Age, Biography and Wiki
William McBride (doctor) was born on 25 May, 1927 in Australia. Discover William McBride (doctor)’s Biography, Age, Height, Physical Stats, Dating/Affairs, Family and career updates. Learn How rich is He in this year and how He spends money? Also learn how He earned most of networth at the age of 91 years old?
|Age||91 years old|
|Born||25 May 1927|
|Date of death||27 June 2018|
We recommend you to check the complete list of Famous People born on 25 May.
He is a member of famous with the age 91 years old group.
William McBride (doctor) Height, Weight & Measurements
At 91 years old, William McBride (doctor) height not available right now. We will update William McBride (doctor)’s Height, weight, Body Measurements, Eye Color, Hair Color, Shoe & Dress size soon as possible.
|Body Measurements||Not Available|
|Eye Color||Not Available|
|Hair Color||Not Available|
Dating & Relationship status
He is currently single. He is not dating anyone. We don’t have much information about He’s past relationship and any previous engaged. According to our Database, He has no children.
William McBride (doctor) Net Worth
His net worth has been growing significantly in 2022-2023. So, how much is William McBride (doctor) worth at the age of 91 years old? William McBride (doctor)’s income source is mostly from being a successful . He is from Australia. We have estimated
William McBride (doctor)’s net worth
, money, salary, income, and assets.
|Net Worth in 2023||$1 Million – $5 Million|
|Salary in 2023||Under Review|
|Net Worth in 2022||Pending|
|Salary in 2022||Under Review|
|Source of Income|
William McBride (doctor) Social Network
McBride’s involvement in the Debendox case is less illustrious. In 1981, he published a paper indicating that the drug Debendox (marketed in the US as Bendectin) caused birth defects. His co-authors noted that the published paper contained manipulated data and protested but their voices went unheard. Multiple lawsuits were filed by patients, and McBride was a willing witness for the claimants. Eventually, the case was investigated and, as a result, McBride was struck off the Australian medical register in 1993 for deliberately falsifying data. An inquiry determined “we are forced to conclude that McBride did publish statements which he either knew were untrue or which he did not genuinely believe to be true, and in that respect was guilty of scientific fraud.” He was reinstated to the medical register in 1998.

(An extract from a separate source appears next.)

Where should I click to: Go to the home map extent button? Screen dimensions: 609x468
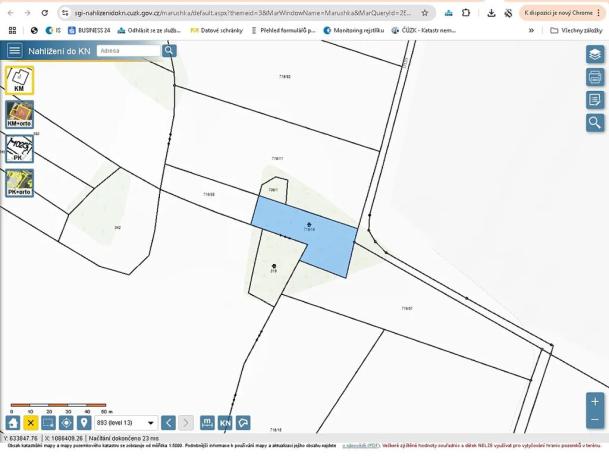pos(12,423)
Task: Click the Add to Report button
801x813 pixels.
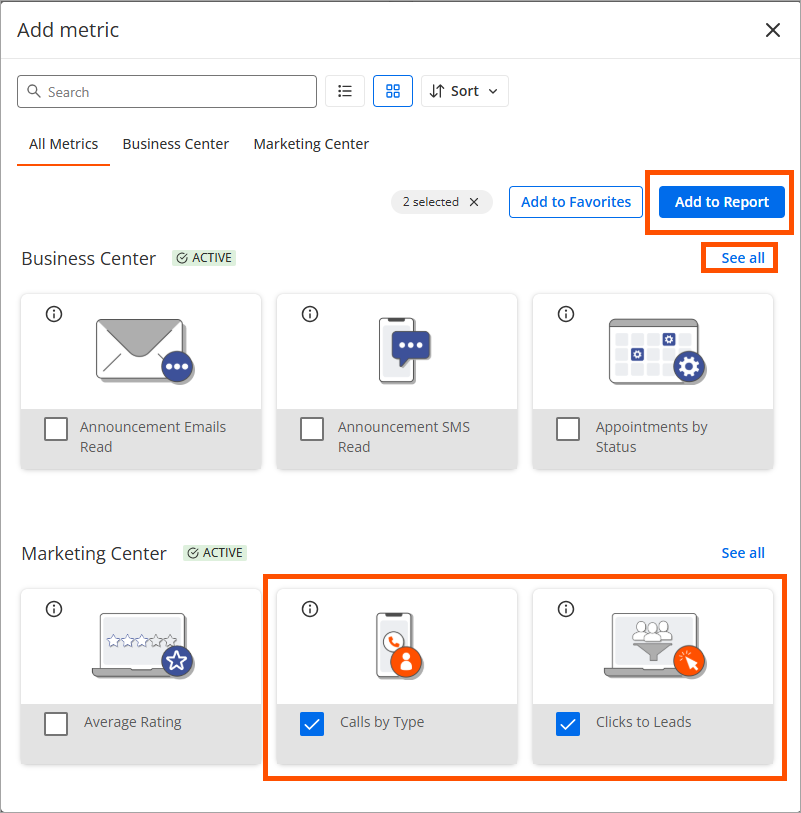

McBride was nominated Man of the Year for 1962, a Commander of the Order of the British Empire (1969 Birthday Honours), Father of the Year (1972) and an Officer of the Order of Australia (1977 Silver Jubilee and Queen’s Birthday Honours).
McBride published a letter in The Lancet, in December 1961, noting a large number of birth defects in children of patients who were prescribed thalidomide, after a midwife named Sister Pat Sparrow first suspected the drug was causing birth defects in the babies of patients under his care at Crown Street Women’s Hospital in Sydney. McBride was awarded a medal and prize money by L’Institut de la Vie, a prestigious French institute, in connection with his discovery, in 1971. Using the prize money, he established Foundation 41, a Sydney-based medical research foundation concerned with the causes of birth defects. Working with P H Huang, he proposed that thalidomide caused malformations by interacting with the DNA of the dividing embryonic cells. This finding stimulated their experimentation, which showed that thalidomide may inhibit cell division in rapidly dividing cells of malignant tumors. This work was published in the journal “Pharmacology and Toxicology” in 1999 and has been rated in the top ten of the most important Australian medical discoveries.
William Griffith McBride CBE AO (25 May 1927 – 27 June 2018) was an Australian obstetrician. He published a letter on the teratogenicity of thalidomide following the findings of a midwife named Pat Sparrow, which resulted in the reduction of the number of drugs prescribed during pregnancy. Later in his life, McBride was found guilty of separate counts of medical malpractice and scientific fraud for falsifying data in a paper that claimed that the drug Debendox was also responsible for birth defects.